Do que têm medo nossos supremos juízes? (II)

Enfim, a figura mais emblemática na atual composição do Supremo Tribunal Federal, Gilmar Mendes, que vem sendo o mais ferrenho adversário da Lava Jato desde que, parece, se arrependeu de tê-la favorecido ao suspender a nomeação de Lula para a chefia da Casa Civil do governo Dilma, atendendo pedidos do PSDB e do PPS, o que escancarou as portas para o processo de impeachment da presidenta.

Orador e polemista brilhante, que consegue deixar o juridiquês de lado, seja em seus embates no plenário do STF (que é televisionado), seja nas entrevistas que participa, seja nas lives em que costuma pontificar, substituindo-o por um didatismo professoral carregado de fina ironia, quando quer, Gilmar Mendes foi indicado por Fernando Henrique Cardoso e nunca escondeu sua íntima ligação com os princípios e ideais liberais defendidos pelos tucanos.

Sua propalada postura garantista (que interpreta a Constituição com menos elasticidade) tem certos furos, como nesta suspensão à indicação de Lula (nomear ministro é prerrogativa do presidente), ou no recente acatamento do habeas corpus do Queiróz, que o manteve em prisão domiciliar, com a companhia da esposa, que não está doente, não faz parte do grupo de risco e, além disso, era fugitiva da polícia quando o presidente do STJ, candidatíssimo à vaga de Celso de Mello no STF, concedeu-lhe, também, o direito à prisão domiciliar.

Suas querelas com Lula e petistas fizeram a alegria da grande imprensa durante um bom tempo, assim como suas tertúlias, quase sempre envoltas em mistério, com Sarney, FHC, Temer e até mesmo Bolsonaro. E suas discussões públicas com os colegas Joaquim Barbosa e Luis Roberto Barroso foram tão surpreendentes que ajudaram até a ‘humanizar’, perante o gentio, aquelas figuras sempre superiores, com suas capas pretas e seu linguajar ininteligível.
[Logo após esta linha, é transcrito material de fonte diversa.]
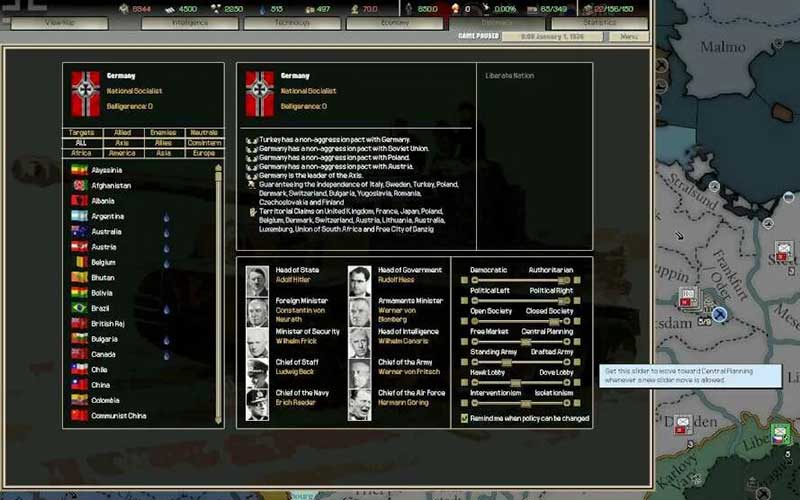Filter country list by Europe
Screen dimensions: 800x500
[203, 153]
Gilmar Ferreira Mendes não tomou nenhuma decisão favorável aos lavajatistas semana passada, mas está sentado desde 2018 numa decisão que pode fazer a Lava Jato ressurgir das cinzas em que se encontra no momento ou enterrá-la de vez , o processo em que a defesa de Lula pede o reconhecimento da parcialidade do então juiz Sérgio Moro no julgamento e condenação do ex presidente. O julgamento está na 2ª Turma do STF, com 02 votos contra Lula (Fachin e Carmem Lúcia, que ainda podem ou não mudar o voto), e com Lewandovski e Celso de Mello aguardando a devolução do processo por Gilmar Mendes.

O fato é que Suas Excelências têm um peão na roda neste momento: o Brasil possível com uma democracia garantida e revigorada, ou o Brasil de sempre, uma democracia tutelada, definitivamente deitado em berço nem tão mais esplêndido assim. A declaração pró Lula de Fachin aguçou as esperanças dos lulistas, no sentido de que ele irá mudar seu voto contra Lula no supra referido processo. Esperanças que estavam em baixa depois das indicações de Gilmar de que só pautaria o processo quando os julgamentos voltassem a ser presenciais, após a pandemia, o que só deve acontecer depois da aposentadoria de Celso de Mello e de sua substituição por um juiz indicado por Bolsonaro. Aí, pra completar a semana passada, Celso de Mello pediu licença para tratamento médico.

Depois de um período sombrio, em que o STF se fingiu de morto e permitiu vários arranhões na Constituição, da qual seus juízes são guardiões, o caldeirão de vaidades que ele se tornou (sempre foi, mas piorou muito depois que os julgamentos passaram a ser televisionados) parece ter quebrado o espelho. E, mais uma vez, o protagonista no palco é Gilmar Mendes: se colocar o processo em pauta agora e votar contra, fará maioria contra Lula, caso as esperanças dos lulistas em Fachin sejam vãs; se votar a favor – há certeza que Lewandovski votará a favor, pois também é garantista, haverá empate e o empate é pró-réu, ou seja, anula-se o processo, limpa-se a ficha de Lula e o Brasil torna-se possível de novo.

Caso Gilmar não coloque o processo em pauta agora, o peão dependerá do novo deus, a ser indicado pelo Mito, e do adversário que o  Mito prefere enfrentar em 2022: Lula ou Moro. Ou seja: nossos deuses não têm medo…  Eles movimentam o tabuleiro pra que o peão Brasil dependa deles, e continuem sendo os deuses supremos de um povo que não tem consciência de sua força.